(Saved entries)
— begin —
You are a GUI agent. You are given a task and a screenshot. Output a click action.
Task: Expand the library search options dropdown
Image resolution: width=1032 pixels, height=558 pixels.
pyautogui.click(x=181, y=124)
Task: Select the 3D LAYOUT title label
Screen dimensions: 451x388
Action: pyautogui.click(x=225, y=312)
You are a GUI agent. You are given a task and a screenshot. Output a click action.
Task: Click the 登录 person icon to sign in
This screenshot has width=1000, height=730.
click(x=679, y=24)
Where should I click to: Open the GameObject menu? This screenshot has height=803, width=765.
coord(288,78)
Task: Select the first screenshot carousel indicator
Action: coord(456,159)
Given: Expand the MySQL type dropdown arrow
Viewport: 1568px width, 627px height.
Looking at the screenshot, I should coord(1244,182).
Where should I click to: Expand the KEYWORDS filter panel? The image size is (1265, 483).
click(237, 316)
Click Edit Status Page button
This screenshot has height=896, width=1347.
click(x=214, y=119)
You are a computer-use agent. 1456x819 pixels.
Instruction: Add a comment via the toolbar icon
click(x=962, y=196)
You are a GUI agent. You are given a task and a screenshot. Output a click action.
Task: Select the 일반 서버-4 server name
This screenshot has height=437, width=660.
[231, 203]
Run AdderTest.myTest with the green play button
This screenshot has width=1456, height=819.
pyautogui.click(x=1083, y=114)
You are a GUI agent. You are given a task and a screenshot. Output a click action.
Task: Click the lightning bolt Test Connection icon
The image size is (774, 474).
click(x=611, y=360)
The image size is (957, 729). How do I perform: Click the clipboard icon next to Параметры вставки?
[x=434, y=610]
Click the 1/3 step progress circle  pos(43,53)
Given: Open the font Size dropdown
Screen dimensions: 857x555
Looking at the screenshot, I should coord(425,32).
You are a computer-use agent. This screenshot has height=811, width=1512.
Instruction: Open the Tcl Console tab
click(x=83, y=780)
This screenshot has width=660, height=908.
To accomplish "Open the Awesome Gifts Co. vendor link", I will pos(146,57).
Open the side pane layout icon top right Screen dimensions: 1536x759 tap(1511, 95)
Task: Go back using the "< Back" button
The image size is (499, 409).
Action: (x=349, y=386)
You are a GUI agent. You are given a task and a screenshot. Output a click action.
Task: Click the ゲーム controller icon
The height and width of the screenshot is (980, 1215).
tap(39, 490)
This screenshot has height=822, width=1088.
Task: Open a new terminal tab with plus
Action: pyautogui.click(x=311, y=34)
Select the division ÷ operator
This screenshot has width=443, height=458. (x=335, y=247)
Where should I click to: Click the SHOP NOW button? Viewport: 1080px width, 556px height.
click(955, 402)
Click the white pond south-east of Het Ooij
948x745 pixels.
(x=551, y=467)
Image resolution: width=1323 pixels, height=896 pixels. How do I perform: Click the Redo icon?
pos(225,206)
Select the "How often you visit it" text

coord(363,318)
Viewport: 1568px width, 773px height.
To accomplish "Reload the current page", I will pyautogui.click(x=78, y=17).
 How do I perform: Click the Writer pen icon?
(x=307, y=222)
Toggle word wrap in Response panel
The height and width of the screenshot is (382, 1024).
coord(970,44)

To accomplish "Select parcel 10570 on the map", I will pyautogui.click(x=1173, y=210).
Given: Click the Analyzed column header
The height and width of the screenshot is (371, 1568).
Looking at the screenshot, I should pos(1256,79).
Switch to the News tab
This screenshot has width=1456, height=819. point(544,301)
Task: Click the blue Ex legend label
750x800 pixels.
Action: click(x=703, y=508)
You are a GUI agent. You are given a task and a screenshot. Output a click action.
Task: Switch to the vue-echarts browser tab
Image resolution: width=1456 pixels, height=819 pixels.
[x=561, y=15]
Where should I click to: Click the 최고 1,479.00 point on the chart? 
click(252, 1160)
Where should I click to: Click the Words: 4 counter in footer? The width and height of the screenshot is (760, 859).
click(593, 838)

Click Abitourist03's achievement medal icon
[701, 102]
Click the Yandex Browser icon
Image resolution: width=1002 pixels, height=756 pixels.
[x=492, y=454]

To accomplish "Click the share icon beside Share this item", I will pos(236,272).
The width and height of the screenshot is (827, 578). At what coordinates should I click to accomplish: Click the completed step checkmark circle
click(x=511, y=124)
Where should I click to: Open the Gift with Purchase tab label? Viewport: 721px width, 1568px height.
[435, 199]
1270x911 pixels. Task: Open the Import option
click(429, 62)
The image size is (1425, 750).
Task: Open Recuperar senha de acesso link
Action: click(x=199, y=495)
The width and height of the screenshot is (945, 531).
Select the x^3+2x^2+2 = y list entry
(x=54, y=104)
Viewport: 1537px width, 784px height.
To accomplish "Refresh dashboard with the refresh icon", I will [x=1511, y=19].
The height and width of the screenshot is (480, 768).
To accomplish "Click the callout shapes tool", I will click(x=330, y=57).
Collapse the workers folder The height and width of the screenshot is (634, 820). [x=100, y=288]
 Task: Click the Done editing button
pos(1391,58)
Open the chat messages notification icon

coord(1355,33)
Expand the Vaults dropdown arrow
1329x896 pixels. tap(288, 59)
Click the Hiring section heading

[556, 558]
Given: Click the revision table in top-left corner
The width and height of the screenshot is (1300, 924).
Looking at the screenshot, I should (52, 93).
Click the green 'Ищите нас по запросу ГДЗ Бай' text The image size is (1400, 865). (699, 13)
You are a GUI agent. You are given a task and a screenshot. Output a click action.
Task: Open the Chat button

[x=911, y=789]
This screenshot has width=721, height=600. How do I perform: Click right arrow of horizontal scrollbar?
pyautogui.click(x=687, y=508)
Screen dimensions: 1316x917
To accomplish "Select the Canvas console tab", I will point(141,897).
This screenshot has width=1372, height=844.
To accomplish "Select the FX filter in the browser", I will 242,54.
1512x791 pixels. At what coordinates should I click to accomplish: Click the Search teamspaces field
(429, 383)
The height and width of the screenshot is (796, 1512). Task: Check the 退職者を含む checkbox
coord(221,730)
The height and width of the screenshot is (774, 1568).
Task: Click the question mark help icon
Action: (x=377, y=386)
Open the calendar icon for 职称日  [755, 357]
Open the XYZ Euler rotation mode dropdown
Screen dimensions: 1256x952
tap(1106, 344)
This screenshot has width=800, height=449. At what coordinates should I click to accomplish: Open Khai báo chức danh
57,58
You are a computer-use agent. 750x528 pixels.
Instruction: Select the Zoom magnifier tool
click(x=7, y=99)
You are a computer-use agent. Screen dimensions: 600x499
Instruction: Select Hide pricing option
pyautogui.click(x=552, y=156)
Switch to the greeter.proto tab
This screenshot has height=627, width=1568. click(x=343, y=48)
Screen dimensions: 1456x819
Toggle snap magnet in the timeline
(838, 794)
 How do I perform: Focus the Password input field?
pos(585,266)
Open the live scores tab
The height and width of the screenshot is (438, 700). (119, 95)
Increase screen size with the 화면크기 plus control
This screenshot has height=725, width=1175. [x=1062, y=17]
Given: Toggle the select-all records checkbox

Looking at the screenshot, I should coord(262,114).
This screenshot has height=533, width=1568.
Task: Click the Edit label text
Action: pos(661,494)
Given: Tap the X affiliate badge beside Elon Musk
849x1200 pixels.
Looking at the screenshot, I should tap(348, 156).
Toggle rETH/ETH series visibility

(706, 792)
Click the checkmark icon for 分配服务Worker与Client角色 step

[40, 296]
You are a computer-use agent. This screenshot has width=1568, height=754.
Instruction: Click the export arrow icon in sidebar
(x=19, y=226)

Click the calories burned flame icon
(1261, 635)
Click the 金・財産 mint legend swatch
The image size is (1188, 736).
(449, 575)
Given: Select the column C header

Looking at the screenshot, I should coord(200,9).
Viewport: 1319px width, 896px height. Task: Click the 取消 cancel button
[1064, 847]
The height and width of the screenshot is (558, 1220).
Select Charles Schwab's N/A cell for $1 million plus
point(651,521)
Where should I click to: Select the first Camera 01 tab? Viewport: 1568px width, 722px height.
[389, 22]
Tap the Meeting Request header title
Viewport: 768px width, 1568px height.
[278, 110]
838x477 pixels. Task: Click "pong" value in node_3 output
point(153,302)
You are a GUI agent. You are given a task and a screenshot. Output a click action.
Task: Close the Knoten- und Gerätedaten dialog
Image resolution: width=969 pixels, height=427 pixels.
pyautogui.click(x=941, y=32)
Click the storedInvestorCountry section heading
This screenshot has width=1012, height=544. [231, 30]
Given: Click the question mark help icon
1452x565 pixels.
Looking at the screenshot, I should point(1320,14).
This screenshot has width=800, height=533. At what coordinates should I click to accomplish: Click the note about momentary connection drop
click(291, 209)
— end —
■ GOAL
Copy out the lines word for word, from the start of the records through the line containing "Looking at the screenshot, I should coord(1244,182).".

■ EXERCISE RESULT
You are a GUI agent. You are given a task and a screenshot. Output a click action.
Task: Expand the library search options dropdown
Image resolution: width=1032 pixels, height=558 pixels.
pyautogui.click(x=181, y=124)
Task: Select the 3D LAYOUT title label
Screen dimensions: 451x388
Action: pyautogui.click(x=225, y=312)
You are a GUI agent. You are given a task and a screenshot. Output a click action.
Task: Click the 登录 person icon to sign in
This screenshot has width=1000, height=730.
click(x=679, y=24)
Where should I click to: Open the GameObject menu? This screenshot has height=803, width=765.
coord(288,78)
Task: Select the first screenshot carousel indicator
Action: coord(456,159)
Given: Expand the MySQL type dropdown arrow
Viewport: 1568px width, 627px height.
Looking at the screenshot, I should coord(1244,182).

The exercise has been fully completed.